YOUR GOAL: Transcribe the line that contains "750x750 pixels." and every line after it to the end of the records, exactly and nothing else. Skip the pictures.

DATA TO EXAMINE:
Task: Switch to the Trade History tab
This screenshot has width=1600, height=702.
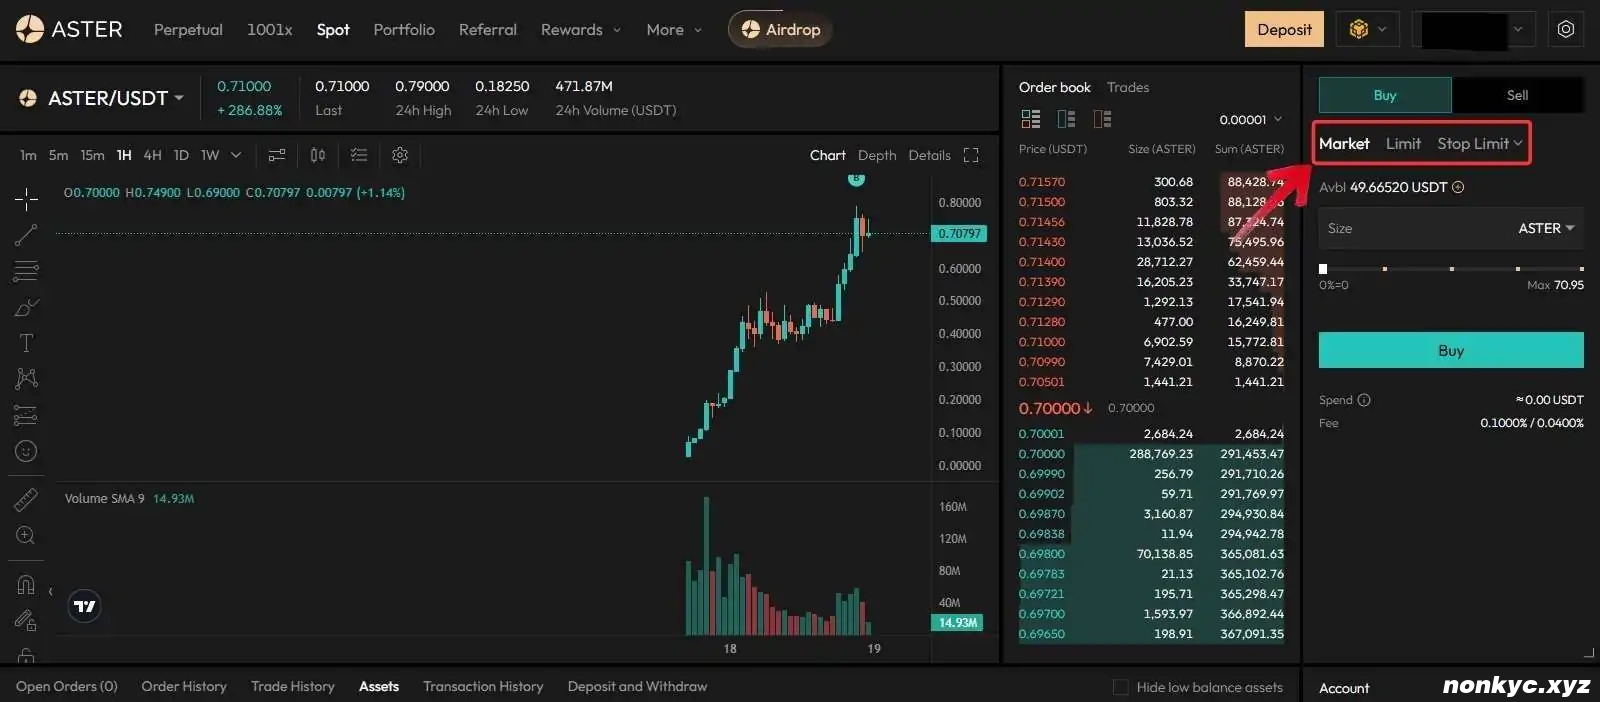Action: (x=292, y=686)
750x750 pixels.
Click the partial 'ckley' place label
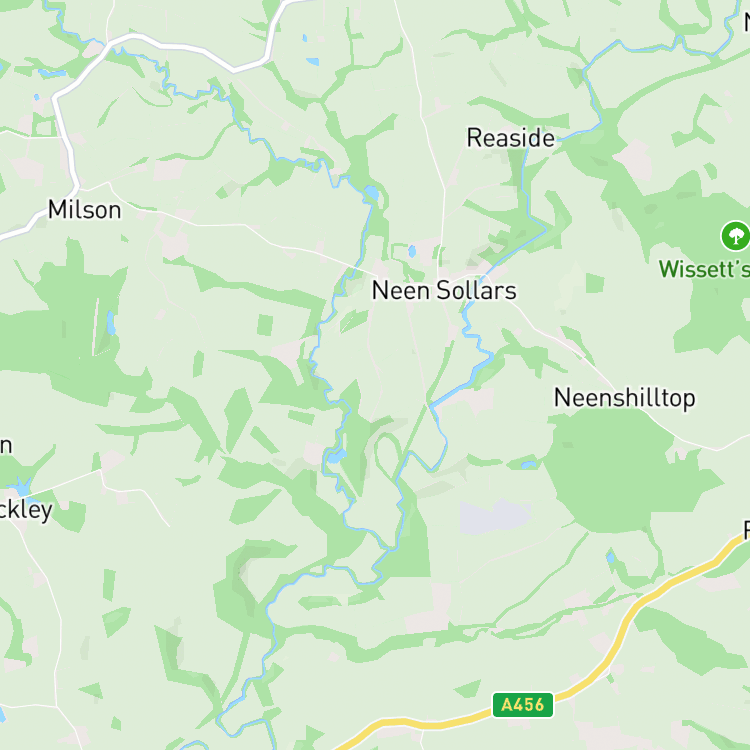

EXERCISE RESULT:
750x750 pixels.
Click the partial 'ckley' place label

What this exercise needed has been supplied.